In Ceroni’s fourth page-turner starring Dave McClure, two longtime Russian double agents working for the CIA meet grisly ends on foreign soil. These assets were not “in the black,” meaning they were not free of surveillance. Jack Barrett, the CIA director, brings in top agent McClure—who thinks “outside the box”—to help halt the loss of key double agents. But soon after McClure joins the team, death comes directly to Langley Center: John Freeman, one of the CIA’s own, tries to gun down Barrett. Freeman fails in his mission, but he does kill one co-worker and wounds another who attempts to save the big boss.
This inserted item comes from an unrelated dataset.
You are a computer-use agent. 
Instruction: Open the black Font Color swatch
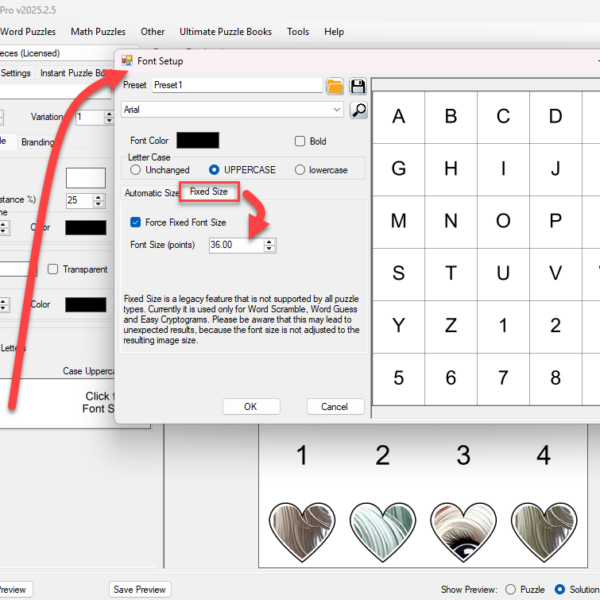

Just before the shooting spree, Freeman became entranced by a black diamond pattern on his computer monitor. After the shooting, another agent—the “eye-catching” Katya Hubbard—also sees a hypnotic diamond pattern on her monitor. It’s revealed that the pattern’s “diamonds can, through their different, highlighted facets, manipulate a person’s subconscious mind” to commit evil. The plan is to scrub the entire agency for moles and damaging software, and agents are asked to identify any irreplaceable assets that need to be extracted from service. One name surfaces: Dr. Armand Mishenkov, the scientist leading Russia’s cold fusion research effort. Mishenkov wishes to defect; the United States wants to help him; and Russia intends to keep him: Cue the violence. Bloodshed fuels this exciting, deftly plotted nail-biter. Blood and/or brain matter sprays, drips, smears, spurts, oozes, slides, ejects, splatters, and pools in the international tale. Although usually a gun is used to do the damage, in a pinch, a shoe or even a toaster can be wielded. The author’s past career in espionage and counterespionage investigation lends a lot of credibility to the fast-paced story with a clever protagonist. The dialogue is serviceable but not inspiring.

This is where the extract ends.